## Given entries

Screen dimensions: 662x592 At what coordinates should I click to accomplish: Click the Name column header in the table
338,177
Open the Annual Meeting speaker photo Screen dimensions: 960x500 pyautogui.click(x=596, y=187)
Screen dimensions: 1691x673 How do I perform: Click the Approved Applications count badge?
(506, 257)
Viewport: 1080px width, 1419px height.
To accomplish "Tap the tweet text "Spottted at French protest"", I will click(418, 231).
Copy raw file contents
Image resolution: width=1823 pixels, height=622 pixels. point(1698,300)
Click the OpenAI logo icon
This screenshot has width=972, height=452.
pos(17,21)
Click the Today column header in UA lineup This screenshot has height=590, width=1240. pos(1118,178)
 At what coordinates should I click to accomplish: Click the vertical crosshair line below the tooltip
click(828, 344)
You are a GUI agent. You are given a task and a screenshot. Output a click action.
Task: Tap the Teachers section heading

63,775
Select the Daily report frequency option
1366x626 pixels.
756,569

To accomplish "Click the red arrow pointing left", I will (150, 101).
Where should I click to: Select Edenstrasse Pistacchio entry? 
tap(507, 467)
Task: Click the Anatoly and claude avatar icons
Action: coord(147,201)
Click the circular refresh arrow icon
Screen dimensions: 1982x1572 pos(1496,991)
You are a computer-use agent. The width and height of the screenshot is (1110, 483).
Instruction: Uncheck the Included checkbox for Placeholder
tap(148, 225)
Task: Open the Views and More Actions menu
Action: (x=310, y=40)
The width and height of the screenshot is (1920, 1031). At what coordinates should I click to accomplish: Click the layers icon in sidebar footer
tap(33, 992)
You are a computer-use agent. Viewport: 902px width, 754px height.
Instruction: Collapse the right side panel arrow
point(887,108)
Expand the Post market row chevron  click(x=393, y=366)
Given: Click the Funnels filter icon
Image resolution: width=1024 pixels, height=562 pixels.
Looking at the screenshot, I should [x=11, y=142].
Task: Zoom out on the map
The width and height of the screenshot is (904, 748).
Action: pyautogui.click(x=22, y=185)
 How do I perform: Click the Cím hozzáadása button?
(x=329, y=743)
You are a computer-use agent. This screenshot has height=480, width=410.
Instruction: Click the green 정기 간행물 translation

## Task statement
Using the data above, tally the lines that contain the string "agent" and state only the result.

## Exercise answer
4